■ **O QUE SE PEDE**:
#1 No trecho sobre globalização e reformas estruturais, com que finalidade se propõe a organização do artigo?
#2 Redija a continuação do trecho sobre globalização e reformas estruturais, começando logo após a sua última frase.

■ **TRECHO DE ORIGEM**:

###

Dessa forma, propõe-se a organização deste artigo com a finalidade de se expandir o estudo acerca dos institutos interna-cionais elencados e proporcionar uma autoavaliação regional da política externa direcionada à região. Nesse sentido, a construção perfaz um liame apresentando a globalização e seus avanços sob o contexto das reformas em seu desenvolvimento, especialmente diante do fomento à teorização sobre as reformas estruturais e seu desenvolvimento no sentido de atingir a Assistência Social, conforme constante na apresentação a seguir descrita.

###

■ **DADOS FORNECIDOS**:

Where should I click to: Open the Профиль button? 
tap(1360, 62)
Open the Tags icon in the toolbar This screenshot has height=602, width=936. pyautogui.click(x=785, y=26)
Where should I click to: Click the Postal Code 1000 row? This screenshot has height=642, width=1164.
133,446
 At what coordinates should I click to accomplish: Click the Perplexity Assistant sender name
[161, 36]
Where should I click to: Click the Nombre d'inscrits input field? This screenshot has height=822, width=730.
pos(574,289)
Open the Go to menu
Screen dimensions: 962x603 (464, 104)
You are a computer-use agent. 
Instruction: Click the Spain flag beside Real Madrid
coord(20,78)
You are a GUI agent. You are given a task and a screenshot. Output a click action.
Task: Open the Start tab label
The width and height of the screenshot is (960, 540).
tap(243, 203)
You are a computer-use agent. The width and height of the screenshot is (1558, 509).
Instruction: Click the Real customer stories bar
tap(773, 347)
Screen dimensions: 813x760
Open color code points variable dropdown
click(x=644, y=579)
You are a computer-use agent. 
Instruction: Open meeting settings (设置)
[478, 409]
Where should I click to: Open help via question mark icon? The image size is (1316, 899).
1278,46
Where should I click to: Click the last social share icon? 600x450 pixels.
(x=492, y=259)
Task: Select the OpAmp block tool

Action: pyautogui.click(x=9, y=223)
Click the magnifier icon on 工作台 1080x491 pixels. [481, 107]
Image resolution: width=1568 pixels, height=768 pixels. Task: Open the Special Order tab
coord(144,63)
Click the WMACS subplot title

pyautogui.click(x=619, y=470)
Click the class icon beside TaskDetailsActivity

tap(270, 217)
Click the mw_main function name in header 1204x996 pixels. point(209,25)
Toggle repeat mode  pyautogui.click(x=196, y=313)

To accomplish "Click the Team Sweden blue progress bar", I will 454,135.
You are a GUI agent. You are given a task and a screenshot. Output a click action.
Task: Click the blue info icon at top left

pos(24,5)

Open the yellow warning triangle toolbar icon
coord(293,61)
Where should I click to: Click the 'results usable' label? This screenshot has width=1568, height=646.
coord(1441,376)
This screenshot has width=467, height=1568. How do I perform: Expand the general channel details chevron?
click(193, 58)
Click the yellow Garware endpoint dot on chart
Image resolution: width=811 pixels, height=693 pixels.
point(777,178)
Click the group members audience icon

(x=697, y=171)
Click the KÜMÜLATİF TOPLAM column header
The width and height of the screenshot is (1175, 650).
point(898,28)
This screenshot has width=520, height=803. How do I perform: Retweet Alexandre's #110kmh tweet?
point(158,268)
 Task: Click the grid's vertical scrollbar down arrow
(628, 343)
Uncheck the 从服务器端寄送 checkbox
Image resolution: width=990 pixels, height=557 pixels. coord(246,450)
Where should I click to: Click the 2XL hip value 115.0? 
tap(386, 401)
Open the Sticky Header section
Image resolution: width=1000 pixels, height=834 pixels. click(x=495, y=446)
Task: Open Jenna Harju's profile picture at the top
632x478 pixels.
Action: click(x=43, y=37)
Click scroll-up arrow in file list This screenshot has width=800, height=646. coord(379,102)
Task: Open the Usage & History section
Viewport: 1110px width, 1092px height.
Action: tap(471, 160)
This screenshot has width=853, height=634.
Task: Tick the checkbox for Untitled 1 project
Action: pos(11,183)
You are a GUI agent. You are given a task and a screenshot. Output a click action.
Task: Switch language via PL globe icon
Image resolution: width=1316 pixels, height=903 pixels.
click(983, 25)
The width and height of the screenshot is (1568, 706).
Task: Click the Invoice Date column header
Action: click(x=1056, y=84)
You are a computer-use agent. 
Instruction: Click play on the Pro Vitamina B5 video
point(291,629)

###

■ **RESULTADOS POR TAREFA**:
#1 Para expandir o estudo acerca dos institutos internacionais elencados e proporcionar uma autoavaliação regional da política externa direcionada à região.

#2
2 A EVOLUÇÃO CONCEITUAL SOBRE A GLOBALIZAÇÃO E O CONTEXTO DAS REFORMAS PREVIDENCIÁRIA

Vislumbramos, atualmente, notícias de que veiculam o advento das reformas estruturais como necessárias ao desenvolvimento da sociedade contemporânea e que fomenta a manutenção de uma estrutura benéfica para o futuro, em uma a base de longo prazo, para a estipulação, viabilização e impacto nas governanças internas de países em desenvolvimento. O caso do Brasil é um dos mais recentes e para a região sul americana, dois outros casos podem ser atribuídos como basilares históricos referenciais: Argentina e Chile que já implementaram outrora e enfrentaram problemas no sentido de assegurar a austeridade e prestação de garantias para toda a sociedade. Nesse contexto, para analisar as bases decorrentes das construções aplicáveis aos casos, instrumentalizaremos a análise do contexto originário, com o desenvolvimento da globalização e as bases teóricas estruturais às reformas sul americanas, partindo dos exemplos dos países elencados: Argentina, Brasil e Chile.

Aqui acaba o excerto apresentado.